During The Dandy Warhols I suddenly remembered that they are so great because they make really fun music! Of course the best reception and sing-a-long from the crowd came as the Warhols played “Bohemian Like You”.
After our stay at the main stage we made our way over to the second stage, relocated this year to the o2 Academy, with a few stop offs at the fringe venues. At the o2the Everly Pregnant Brothers entertained with theirtongue-in-cheek reworkings of famous tracks that are drenched in Sheffield humour. The Everly Pregnant Brothers are probably the most northern band ever to grace a stage, the gig is split almost 50/50 between music and stand-up. The band drive home just how great this city is with their gags and local reworkings of songs. Great fun!
Saturday brought with it some glorious weather, so naturally The Folk Forest was the place to be! Returning to Endcliffe Park for its sixth year, organised by Regather in partnership with Tramlines. The Folk Forest felt worlds apart from the hustle and bustle of the city centre streets and venues. Relaxing, escapist, a laid back atmosphere, Boutique’y and the Forest area felt like a festival in itself. The food and drink on offer was superb, from local ales to top quality grub. Highlights included Teleman – amazing, high octane slice of guitar-fuelled fuzz and Field Music filling the forest area with infectious warm indie rock.

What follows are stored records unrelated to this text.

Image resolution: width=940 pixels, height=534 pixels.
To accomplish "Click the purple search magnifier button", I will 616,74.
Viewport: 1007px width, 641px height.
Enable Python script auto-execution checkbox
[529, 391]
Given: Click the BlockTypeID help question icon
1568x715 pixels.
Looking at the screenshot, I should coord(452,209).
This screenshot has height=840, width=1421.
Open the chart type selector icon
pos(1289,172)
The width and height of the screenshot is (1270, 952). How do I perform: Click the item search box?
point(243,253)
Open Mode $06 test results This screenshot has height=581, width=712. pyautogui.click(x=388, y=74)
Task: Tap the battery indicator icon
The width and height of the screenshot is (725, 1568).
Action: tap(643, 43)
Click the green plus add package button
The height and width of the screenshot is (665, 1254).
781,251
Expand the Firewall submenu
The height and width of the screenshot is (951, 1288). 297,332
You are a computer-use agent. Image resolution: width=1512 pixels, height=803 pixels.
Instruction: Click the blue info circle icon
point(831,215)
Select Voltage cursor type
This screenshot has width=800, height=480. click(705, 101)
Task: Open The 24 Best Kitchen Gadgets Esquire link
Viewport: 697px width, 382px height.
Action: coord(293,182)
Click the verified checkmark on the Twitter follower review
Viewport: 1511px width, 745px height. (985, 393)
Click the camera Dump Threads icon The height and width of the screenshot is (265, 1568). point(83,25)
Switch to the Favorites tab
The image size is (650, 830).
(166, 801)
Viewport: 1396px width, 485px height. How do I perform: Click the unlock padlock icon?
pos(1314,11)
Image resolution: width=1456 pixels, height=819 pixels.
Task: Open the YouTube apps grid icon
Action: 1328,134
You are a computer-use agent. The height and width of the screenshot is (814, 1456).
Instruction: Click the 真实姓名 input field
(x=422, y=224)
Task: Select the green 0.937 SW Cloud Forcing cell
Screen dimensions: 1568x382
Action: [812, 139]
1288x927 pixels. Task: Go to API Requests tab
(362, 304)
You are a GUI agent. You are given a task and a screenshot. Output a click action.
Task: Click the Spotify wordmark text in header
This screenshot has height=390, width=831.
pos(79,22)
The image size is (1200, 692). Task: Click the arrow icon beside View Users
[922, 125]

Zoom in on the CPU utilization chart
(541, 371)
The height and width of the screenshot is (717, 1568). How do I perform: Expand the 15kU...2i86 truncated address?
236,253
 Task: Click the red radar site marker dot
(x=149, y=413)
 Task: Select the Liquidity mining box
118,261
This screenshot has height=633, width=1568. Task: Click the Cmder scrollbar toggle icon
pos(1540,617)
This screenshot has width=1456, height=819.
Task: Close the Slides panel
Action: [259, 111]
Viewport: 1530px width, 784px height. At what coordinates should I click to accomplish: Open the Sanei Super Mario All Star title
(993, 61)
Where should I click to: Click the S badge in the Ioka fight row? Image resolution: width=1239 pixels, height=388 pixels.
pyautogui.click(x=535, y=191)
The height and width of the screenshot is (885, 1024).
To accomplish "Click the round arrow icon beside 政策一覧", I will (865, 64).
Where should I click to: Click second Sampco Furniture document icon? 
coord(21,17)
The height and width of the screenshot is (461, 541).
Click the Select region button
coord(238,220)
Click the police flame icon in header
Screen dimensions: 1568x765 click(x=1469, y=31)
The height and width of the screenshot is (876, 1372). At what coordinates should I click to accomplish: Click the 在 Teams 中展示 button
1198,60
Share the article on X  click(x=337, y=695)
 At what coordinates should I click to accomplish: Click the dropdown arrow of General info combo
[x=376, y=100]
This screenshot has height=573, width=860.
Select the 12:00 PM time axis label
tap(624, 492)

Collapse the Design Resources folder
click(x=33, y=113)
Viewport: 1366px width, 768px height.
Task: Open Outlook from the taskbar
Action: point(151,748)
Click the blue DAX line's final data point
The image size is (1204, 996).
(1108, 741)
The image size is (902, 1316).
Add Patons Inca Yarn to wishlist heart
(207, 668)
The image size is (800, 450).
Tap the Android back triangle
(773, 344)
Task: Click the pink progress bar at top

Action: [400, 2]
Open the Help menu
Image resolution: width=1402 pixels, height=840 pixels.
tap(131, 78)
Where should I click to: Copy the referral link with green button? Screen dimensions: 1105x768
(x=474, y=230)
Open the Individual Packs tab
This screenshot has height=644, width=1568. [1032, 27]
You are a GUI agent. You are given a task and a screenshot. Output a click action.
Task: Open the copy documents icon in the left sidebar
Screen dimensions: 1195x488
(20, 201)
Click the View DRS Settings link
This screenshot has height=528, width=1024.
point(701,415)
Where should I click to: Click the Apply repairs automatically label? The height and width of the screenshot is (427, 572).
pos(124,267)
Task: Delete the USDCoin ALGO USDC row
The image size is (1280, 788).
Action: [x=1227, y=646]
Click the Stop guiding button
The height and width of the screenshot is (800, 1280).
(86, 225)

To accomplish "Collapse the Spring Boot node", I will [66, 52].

Watching both these acts in the forest environment was a joyous experience.
As Saturday evening draw in we wanted to pick up the atmosphere and pace a bit, so we headed to Crystal Bar that was championing some great new / up and coming talent. Tearing up Crystal Bar was October Drift, a rising indie four-piece. A raw, energetic band mounting bars, speakers and any thing else in view. You can sense this band has got some glory coming their way very soon.
On Sunday all the walking from the previous two days, as well as the ale drank had took its toll. So we decided to take advantage of the public transport that was plentiful with Black Cabs, Uber, the trams and buses. We eventually found ourselves on a hip hop journey with Jurassic 5 on the main stage. Choreography, wearable drum machines, massive DJ props and a hip hop history lesson: what more could you want?
We decided to sample some food in between one of the most diverse pairings on the line up – Jurassic 5 and Public Service Broadcasting. With Twisted BurgerCo near the main stage we’re not one to turn down delicious and outrageous handmade, locally sourced burgers!
Back to the music… Public Service Broadcasting are a remarkable musical phenomenon, memorising with spoken-word samples. Using archive and vintage footage for music and visuals with a back drop of electronica and rock music.
As the sun went down on Tramlines Festival we made our way to The Leadmill. Seeing up and comers High Hazel, the young quartet from Sheffield. You can see the band are heavily influenced by the likes of The Smiths and The Coral.
Later at The Leadmill comes Gaz Coombes, with two solo albums under his belt since leaving Supergrass. Gaz seems to be on an upward curve at the moment. Performing a flawless stripped back set, switching between piano and acoustic guitar. Stand out moments included a touching version of The Girl Who Fell Earth and a rare Supergrass cover: Moving, before finishing with Caught By the Fuzz. Coombes has rigorously avoided becoming a one-man Supergrass tribute act. A special end to a very special festival.